Yanbin Wei1,2††thanks:Equal contribution. Chun Kang411footnotemark:1Siwei Li4Haoxuan Che3Yang Chen1Hua Liu1Jian Liu4Zhuang Liu4Can Ouyang4Fei Xing1Lei Sha4††thanks:Corresponding author. Rui Liu322footnotemark:2Yu Zhang122footnotemark:2James Kwok21Southern University of Science and Technology2Hong Kong University of Science and Technology3Huawei Research4Beihang University

## 1 Introduction

Graphs serve as a fundamental data structure for modeling relationships between abstract concepts or tangible objects in the real world. Among graph subcategories, hypergraphs are significant because their hyperedges can effectively model high-order correlations among three or more entities. Hypergraph applications are widespread in the real world.

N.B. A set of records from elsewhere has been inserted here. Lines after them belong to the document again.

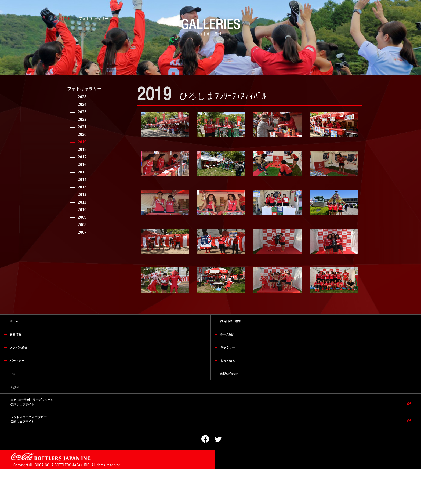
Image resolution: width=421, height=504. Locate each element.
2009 (82, 217)
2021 (82, 127)
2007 (82, 232)
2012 (82, 194)
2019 (82, 142)
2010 (82, 209)
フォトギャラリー (93, 19)
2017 (82, 157)
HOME (64, 19)
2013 (82, 187)
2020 (82, 134)
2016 (82, 164)
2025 (82, 97)
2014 (82, 179)
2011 (82, 202)
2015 (82, 172)
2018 (82, 149)
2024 (82, 104)
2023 (82, 112)
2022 (82, 119)
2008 (82, 224)
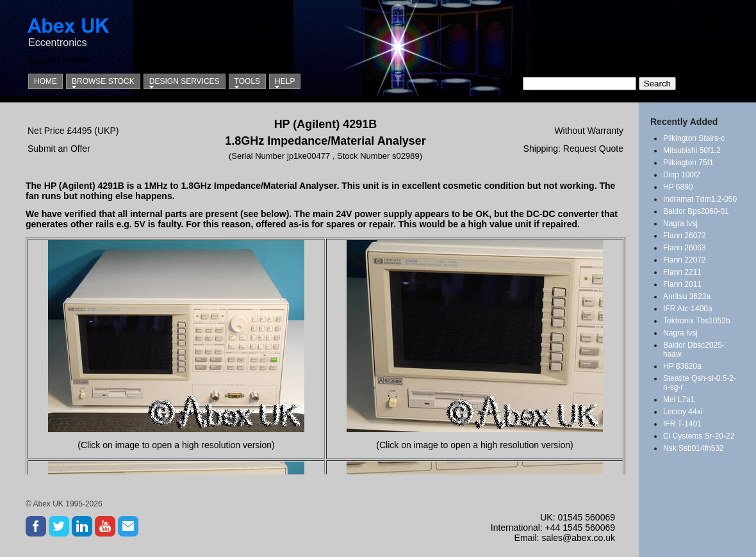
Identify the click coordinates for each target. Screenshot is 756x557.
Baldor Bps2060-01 (696, 211)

For example, in social networks, hypergraphs can naturally represent community interactions, where a hyperedge can connect an arbitrary number of vertices, reflecting complex, high-order relationships within communities Contisciani et al. (2022 (https://arxiv.org/html/2604.15648#bib.bib3)). Similarly, in life sciences, hypergraphs excel at modeling interactions such as catalytic triplets in protein structures Ravetz et al. (2019 (https://arxiv.org/html/2604.15648#bib.bib12)), where ordinary graphs focusing only on pairwise relations fall short. Recent work also demonstrates the promising capability of hypergraphs in modeling complex relationships among information in retrieval-augmented generation Feng et al. (2025a (https://arxiv.org/html/2604.15648#bib.bib13)) more accurately.

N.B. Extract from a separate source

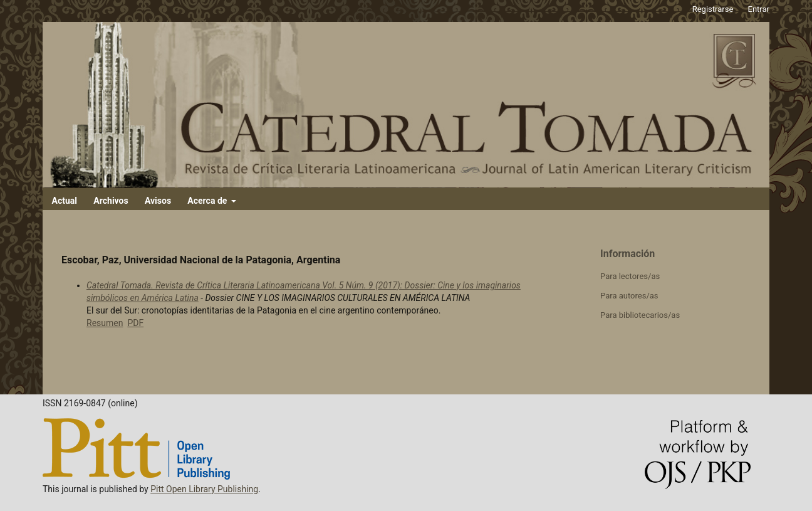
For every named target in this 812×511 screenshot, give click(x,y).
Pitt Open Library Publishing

Refer to captionFigure 1: Overview of the HyperGVL benchmark. Benchmark | Evaluation Capability | Graph Source | Structure Perception | High-Order | #Tasks | #Samples
---|---|---|---|---|---|---
GVLQA | Reasoning | Synthetic | Visual & Textual | ✗ | 7 | 157,896
VisionGraph | Understanding & Reasoning | Synthetic | Visual | ✗ | 10 | 3,000
VGCure | Understanding & Reasoning | Synthetic & Real-world | Visual | ✗ | 2 | 223,646
LLM4Hypergraph | Mainly Understanding | Synthetic & Real-world | Textual | ✓ | 15 | 21,500
HyperGVL (Ours) | Understanding & Reasoning | Synthetic & Real-world | Visual & Textual | ✓ | 12 | 84,000

Table 1: Comparisons between HyperGVL and related graph analysis benchmarks for LVLMs/LLMs. #Tasks: number of response types; #Samples: total number of test samples; ✓/✗: support/not support high-order relationships.

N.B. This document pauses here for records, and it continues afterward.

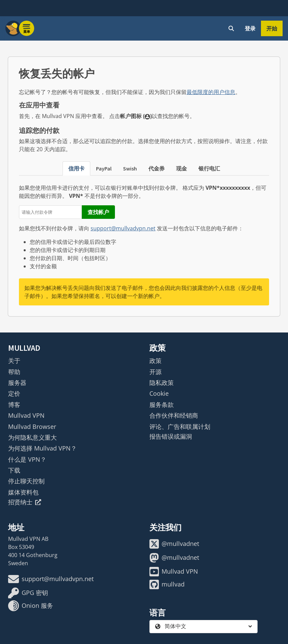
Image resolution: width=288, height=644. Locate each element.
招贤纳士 (25, 502)
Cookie (159, 393)
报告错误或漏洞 (171, 436)
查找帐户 (98, 212)
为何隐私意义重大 (32, 437)
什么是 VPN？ (27, 459)
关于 (14, 361)
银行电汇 (209, 168)
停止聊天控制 (26, 481)
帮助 (14, 372)
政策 (155, 361)
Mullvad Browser (32, 427)
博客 (14, 405)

On the other hand, large vision-language models (LVLMs) exhibit outstanding performance across a wide range of downstream tasks with human-like understanding and reasoning abilities Li et al. (2025b (https://arxiv.org/html/2604.15648#bib.bib6)). This has triggered growing interest in employing LVLMs for graph learning problems, as the vision modality offers a natural way to comprehend structural information and facilitate graph-related reasoning, with GVLQA Wei et al. (2024 (https://arxiv.org/html/2604.15648#bib.bib76)), VisionGraph Li et al. (2024 (https://arxiv.org/html/2604.15648#bib.bib77)), and VGCure Zhu et al. (2025b (https://arxiv.org/html/2604.15648#bib.bib11)) among the first batch of such methods. However, they limit their scope to ordinary graphs and do not explore the potential of LVLMs for high-order relationships in hypergraphs.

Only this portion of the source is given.